The College of Education and the Office of International Affairs sponsored the virtual conference, which offered a chance to reflect on a volatile year defined by the global COVID-19 pandemic that disrupted every aspect of life. More than 150 people attended, including faculty from Lehigh and other institutions, staff from nongovernmental organizations, community leaders, international education practitioners, writers and artists.

The conference focused on themes of responsibility, intensity and creativity, with interactive sessions including workshops, interviews and discussion. Presenters and participants examined the responsibility of educators to respond to crisis and ways to intensify their work, as well as how creative modes can help document, cope, protest or engender change.

“For those working in global citizenship education, the effect of the crises of 2020 has been intensification rather than transformation,” says Angelina Rodríguez, director of global citizenship and professor of practice at Lehigh.

“After all, global citizenship efforts have always been rooted in the premises of our interconnectedness, the persistence of inequities, and the urgency to act on global issues at all levels.
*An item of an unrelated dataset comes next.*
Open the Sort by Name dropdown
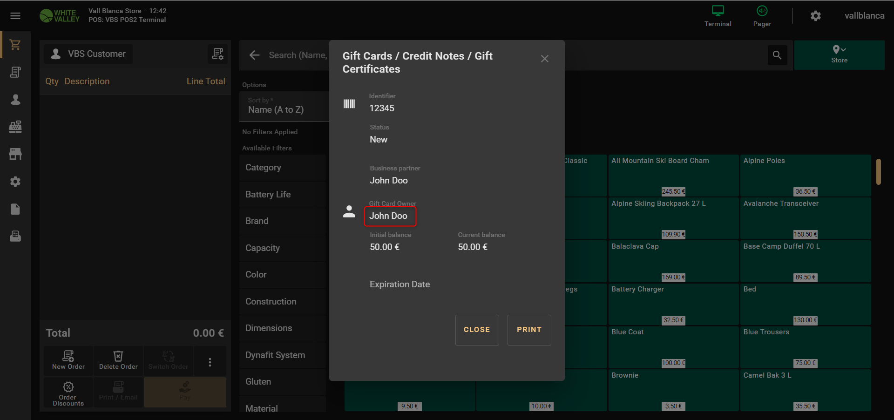The height and width of the screenshot is (420, 894). [284, 107]
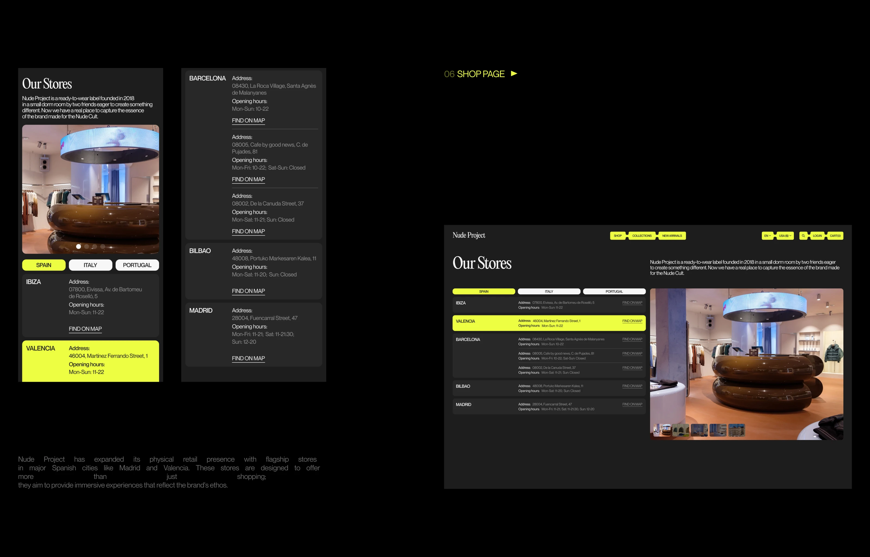Click FIND ON MAP under mobile Madrid store

[x=248, y=358]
With increased fear of the Other, rising violence and ongoing uncertainty, the need to foster a desire to understand those unlike us and to commit to the larger good of the world is intense, indeed.”

Rodríguez joined Lehigh in 2019. She directs the university’s Global Citizenship Program, an interdisciplinary undergraduate certificate that prepares students to engage with the world. It emphasizes collaboration across disciplines, professions, and the human variety of cultural, political and other experiences, and welcomes students from any college or major.

The annual conference is part of an effort to amplify the impact and influence of Lehigh’s global citizenship initiatives and generate new opportunities for collaborative research among graduate students, faculty, and visiting experts.

“I wanted to focus on how people got creative and stayed inspired this year to keep moving forward with their work,” Rodríguez says. “What I most hoped was for everyone to find and take away something they needed – whether an inspirational thought, an experience or activity to use, exposure to a project they hadn’t heard of, or a way of connecting ideas they hadn’t previously considered together. I think we achieved this - together, the sessions wove together theory and application, social stories and personal experiences, critique and hope in unique ways, and people came up with some beautiful connections and insights in this mix.

“My second hope, related to this, was to find a way to end this terribly hard and isolating year with a sense of shared commitments and some joy, which the sessions led us to. Our final session with Philadelphia-Liberian poet Trapeta Mayson perfectly delivered us to this place as she opened up her poems and invited us to write our way to some meaning through her words and ours. We had a lot of fun with this, and it was so refreshing to end the fall semester in a deep yet playful way.”

Rodríguez says the conference opened up a creative space for collaboration. In 2021, she is looking forward to following up on the ideas and connections it generated and hosting another conference in the fall.